TOMMY SUTJIPTO WRITES – Although heavily censored, social networking sites in China continue to grow, develop, and attract hundreds of new users daily. Indeed, marketing analysts say the country is experiencing a social boom, with users drawn by innovative digital services and slick marketing efforts.
According to Benjamin Duvall at Linkfluence, China is “recognizably the world’s biggest growth engine and source of digital innovation.” Duvall says that by 2018 China will outspend the U.S. in digital R&D two-to-one. Developmental research is the primary phase where technology becomes profit-oriented or commercialized. In other words, Chinese social media will continue to grow and introduce more innovations at speedy rates.
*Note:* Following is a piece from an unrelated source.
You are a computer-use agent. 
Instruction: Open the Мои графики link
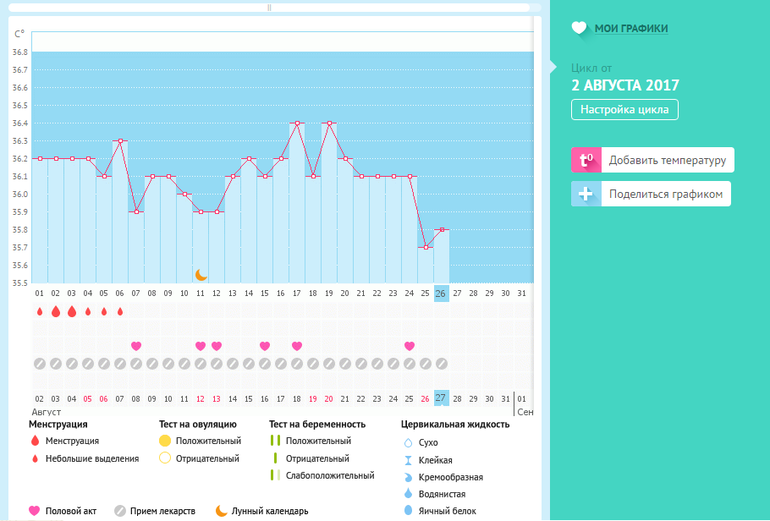(x=630, y=29)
The government is notorious for sophisticated and extensive censorship meant to control every aspect of citizens’ lives.Nowhere is this more evident than on the Web, through the Golden Shield Project, also known as the Great Firewall of China. This system has blocked access to numerous websites, such as YouTube, all other Google services, Facebook, Twitter, Flickr, Dropbox and Foursquare.
To fill the gaps, China has introduced its own social media platforms, further growing its Internet influence, at least among Chinese.
Even though the platforms grew from censorship, surprisingly, people have gained more freedom of speech than you might expect. The modern Chinese culture is characterized by its openness in sharing personal experiences — more so than commenting on global political and social events. That’s a key reason the government is so keen to block foreign social media platforms. Arguably, Chinese citizens are more concerned with their daily lives, featuring more images and sharing more details about their fun activities.
Popular social media platforms include Sina Weibo, essentially the Facebook of China, and WeChat, an equivalent to SnapChat, FB messenger, or WhatsApp. These applications are considered the top Chinese social media sites of 2017. Between January 2016 and January 2017, the number of active users of social media in the Republic of China increased by twenty percent.
YouTube was replaced by Youku and Baidu took the place of Google. These social media platforms are essentially replicas of their western “older brothers.”
The government’s censorship has not suppressed the growth of social media, but rather caused it to flourish.
What differentiates China’s social media platforms from its western equivalents is how Chinese citizens use these outlets. The modern Chinese users are concerned with sharing their daily lives and experiencing the daily lives of other Chinese netizens far more than with global affairs and politics. Also, Chinese social networking sites are the recognized global leaders of digital innovation and development, far surpassing websites such as Facebook.
As the Chinese authorities continue to monitor the national social media platforms in an attempt to bring them under more control, the networking services continue to flourish and grow at an unprecedented rate– and against all odds.